Whenever a line in the records below holds the string "tweet", copy it out.

----------------------------------------

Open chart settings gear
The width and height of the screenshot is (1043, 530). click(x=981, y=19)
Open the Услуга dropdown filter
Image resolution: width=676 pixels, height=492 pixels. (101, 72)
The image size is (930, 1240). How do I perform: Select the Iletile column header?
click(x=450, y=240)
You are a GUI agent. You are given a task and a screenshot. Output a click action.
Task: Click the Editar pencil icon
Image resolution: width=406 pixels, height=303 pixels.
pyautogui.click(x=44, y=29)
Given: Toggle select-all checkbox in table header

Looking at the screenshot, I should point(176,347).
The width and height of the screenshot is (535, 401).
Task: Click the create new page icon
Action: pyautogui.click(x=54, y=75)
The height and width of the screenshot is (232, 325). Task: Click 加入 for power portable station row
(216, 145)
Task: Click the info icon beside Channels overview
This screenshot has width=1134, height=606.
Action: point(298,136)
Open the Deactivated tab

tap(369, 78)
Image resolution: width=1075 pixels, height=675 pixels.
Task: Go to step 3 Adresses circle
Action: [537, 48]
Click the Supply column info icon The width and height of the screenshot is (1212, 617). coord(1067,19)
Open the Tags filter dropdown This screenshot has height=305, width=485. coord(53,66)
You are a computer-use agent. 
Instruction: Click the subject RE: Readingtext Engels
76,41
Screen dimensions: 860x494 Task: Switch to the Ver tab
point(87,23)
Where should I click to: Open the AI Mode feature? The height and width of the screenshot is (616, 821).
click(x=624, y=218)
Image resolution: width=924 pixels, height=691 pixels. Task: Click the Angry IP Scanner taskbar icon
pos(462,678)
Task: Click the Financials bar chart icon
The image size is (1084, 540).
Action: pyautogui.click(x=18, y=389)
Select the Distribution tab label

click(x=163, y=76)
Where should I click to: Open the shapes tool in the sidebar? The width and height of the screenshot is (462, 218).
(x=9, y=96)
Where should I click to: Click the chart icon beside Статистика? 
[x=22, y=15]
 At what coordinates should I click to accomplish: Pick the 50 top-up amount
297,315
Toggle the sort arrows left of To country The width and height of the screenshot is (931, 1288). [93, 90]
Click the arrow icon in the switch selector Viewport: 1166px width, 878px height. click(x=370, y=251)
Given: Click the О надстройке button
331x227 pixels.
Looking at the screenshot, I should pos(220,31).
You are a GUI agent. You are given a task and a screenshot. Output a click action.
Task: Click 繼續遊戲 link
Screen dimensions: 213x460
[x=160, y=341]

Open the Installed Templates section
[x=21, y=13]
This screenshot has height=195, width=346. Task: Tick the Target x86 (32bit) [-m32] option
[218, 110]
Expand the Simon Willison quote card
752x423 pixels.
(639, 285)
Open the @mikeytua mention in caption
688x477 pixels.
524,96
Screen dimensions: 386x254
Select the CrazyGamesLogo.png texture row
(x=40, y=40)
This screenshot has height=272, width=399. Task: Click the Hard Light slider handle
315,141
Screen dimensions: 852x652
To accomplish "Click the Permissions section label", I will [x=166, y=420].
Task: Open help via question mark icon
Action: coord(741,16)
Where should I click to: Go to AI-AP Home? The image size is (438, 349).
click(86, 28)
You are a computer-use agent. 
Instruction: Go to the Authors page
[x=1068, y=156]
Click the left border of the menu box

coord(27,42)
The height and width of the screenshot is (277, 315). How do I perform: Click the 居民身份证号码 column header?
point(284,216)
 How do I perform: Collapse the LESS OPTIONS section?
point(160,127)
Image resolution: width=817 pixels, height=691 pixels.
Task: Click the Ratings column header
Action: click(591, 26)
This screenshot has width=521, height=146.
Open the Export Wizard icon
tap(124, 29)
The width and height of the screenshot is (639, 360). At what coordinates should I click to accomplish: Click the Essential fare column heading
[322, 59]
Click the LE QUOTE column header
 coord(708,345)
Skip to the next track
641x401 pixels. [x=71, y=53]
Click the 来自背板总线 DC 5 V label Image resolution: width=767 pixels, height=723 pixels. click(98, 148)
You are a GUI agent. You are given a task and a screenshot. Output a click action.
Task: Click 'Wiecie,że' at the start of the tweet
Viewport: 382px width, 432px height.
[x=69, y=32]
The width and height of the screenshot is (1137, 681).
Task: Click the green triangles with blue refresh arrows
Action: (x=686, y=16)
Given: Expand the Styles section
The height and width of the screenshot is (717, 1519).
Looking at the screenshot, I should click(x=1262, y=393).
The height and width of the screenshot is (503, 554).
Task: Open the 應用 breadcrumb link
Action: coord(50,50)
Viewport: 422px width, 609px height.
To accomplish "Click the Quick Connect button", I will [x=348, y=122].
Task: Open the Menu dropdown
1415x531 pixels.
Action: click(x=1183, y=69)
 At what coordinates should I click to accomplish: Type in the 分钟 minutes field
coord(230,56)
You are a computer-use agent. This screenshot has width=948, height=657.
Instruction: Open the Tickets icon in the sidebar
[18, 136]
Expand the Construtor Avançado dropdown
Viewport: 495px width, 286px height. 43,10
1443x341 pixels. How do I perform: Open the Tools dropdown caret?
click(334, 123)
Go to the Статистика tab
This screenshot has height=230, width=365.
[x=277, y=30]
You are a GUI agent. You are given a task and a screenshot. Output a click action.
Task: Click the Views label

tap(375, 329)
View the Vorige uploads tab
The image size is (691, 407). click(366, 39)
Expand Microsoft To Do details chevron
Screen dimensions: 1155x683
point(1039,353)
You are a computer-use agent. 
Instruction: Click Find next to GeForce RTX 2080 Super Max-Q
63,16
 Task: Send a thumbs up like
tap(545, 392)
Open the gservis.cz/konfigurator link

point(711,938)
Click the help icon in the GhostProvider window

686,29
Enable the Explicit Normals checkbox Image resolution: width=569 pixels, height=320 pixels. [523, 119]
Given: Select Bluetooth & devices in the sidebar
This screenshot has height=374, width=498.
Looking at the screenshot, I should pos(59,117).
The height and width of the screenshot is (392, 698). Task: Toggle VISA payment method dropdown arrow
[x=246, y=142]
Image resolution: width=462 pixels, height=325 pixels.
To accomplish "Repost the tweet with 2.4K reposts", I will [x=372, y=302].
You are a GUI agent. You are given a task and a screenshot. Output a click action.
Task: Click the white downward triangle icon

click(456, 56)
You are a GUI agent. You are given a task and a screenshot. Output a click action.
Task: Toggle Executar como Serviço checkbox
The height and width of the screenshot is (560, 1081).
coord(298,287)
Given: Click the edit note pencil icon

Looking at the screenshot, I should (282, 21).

----------------------------------------

▶ **Written reply**
Task: Click 'Wiecie,że' at the start of the tweet
To accomplish "Repost the tweet with 2.4K reposts", I will [x=372, y=302].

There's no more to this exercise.